* PROBLEM TO SOLVE:
In the data below, copy out the lines from the one containing "Expand the Lagerstatus" through the end of the data, inclusive, without changing anything.

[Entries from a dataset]
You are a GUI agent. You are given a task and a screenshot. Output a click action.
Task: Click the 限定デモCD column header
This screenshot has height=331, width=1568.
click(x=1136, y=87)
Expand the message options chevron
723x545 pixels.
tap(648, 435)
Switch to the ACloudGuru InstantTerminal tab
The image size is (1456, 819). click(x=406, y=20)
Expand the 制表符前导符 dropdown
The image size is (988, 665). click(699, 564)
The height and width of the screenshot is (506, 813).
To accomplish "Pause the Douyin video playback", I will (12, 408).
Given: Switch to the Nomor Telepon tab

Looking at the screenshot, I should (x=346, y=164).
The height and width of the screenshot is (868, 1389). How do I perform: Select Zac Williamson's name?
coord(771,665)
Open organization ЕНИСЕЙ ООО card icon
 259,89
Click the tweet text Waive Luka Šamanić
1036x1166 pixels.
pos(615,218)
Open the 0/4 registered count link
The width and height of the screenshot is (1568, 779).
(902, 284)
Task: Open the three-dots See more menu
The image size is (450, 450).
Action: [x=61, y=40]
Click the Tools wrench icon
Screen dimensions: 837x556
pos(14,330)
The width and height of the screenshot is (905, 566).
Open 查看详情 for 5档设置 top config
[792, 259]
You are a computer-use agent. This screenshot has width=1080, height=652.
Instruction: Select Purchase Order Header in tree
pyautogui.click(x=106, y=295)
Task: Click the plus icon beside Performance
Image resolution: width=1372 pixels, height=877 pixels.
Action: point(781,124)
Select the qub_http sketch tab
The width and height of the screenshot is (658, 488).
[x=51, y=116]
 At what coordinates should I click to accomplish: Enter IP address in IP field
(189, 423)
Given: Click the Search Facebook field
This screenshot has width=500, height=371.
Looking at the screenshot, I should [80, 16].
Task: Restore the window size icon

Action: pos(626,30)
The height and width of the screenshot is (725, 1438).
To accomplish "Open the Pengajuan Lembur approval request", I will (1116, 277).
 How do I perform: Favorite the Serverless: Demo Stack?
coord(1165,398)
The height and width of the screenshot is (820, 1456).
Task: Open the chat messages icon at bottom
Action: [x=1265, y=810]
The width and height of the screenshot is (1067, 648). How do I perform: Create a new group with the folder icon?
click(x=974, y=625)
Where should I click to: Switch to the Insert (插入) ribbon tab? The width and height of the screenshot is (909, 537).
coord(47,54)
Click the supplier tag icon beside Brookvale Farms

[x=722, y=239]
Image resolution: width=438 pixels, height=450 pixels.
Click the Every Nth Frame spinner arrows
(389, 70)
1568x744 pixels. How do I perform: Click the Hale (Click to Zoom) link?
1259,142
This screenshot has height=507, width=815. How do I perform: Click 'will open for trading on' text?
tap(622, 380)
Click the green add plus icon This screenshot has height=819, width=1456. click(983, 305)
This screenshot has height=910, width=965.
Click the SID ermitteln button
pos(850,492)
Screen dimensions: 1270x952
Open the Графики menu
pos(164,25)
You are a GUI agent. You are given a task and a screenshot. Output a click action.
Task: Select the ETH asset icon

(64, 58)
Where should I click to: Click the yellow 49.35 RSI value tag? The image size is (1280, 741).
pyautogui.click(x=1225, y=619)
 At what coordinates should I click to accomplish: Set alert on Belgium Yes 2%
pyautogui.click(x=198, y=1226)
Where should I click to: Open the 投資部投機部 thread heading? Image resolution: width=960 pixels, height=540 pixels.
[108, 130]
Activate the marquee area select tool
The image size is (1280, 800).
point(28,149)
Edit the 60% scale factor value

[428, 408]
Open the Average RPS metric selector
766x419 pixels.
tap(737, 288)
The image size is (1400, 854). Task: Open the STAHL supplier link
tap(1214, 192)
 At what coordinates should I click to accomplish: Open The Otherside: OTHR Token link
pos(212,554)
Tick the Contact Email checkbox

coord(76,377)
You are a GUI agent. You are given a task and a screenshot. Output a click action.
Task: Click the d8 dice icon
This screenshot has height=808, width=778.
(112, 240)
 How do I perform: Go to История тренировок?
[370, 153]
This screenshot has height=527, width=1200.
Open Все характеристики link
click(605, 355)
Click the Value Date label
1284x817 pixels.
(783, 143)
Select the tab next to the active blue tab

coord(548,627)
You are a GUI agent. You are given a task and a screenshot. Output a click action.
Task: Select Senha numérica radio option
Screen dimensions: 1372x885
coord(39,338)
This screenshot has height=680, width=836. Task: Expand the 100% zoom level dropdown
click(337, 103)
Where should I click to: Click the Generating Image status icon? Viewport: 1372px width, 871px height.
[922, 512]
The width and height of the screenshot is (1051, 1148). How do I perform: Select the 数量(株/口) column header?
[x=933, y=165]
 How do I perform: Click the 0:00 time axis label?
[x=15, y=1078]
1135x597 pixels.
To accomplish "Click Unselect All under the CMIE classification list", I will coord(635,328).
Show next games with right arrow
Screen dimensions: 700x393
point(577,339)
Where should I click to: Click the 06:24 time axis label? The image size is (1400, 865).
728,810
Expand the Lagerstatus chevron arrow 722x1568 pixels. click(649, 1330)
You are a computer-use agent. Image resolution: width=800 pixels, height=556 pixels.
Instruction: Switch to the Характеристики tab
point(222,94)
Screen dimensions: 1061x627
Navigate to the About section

* ANSWER BELOW:
Expand the Lagerstatus chevron arrow 722x1568 pixels. click(649, 1330)
You are a computer-use agent. Image resolution: width=800 pixels, height=556 pixels.
Instruction: Switch to the Характеристики tab
point(222,94)
Screen dimensions: 1061x627
Navigate to the About section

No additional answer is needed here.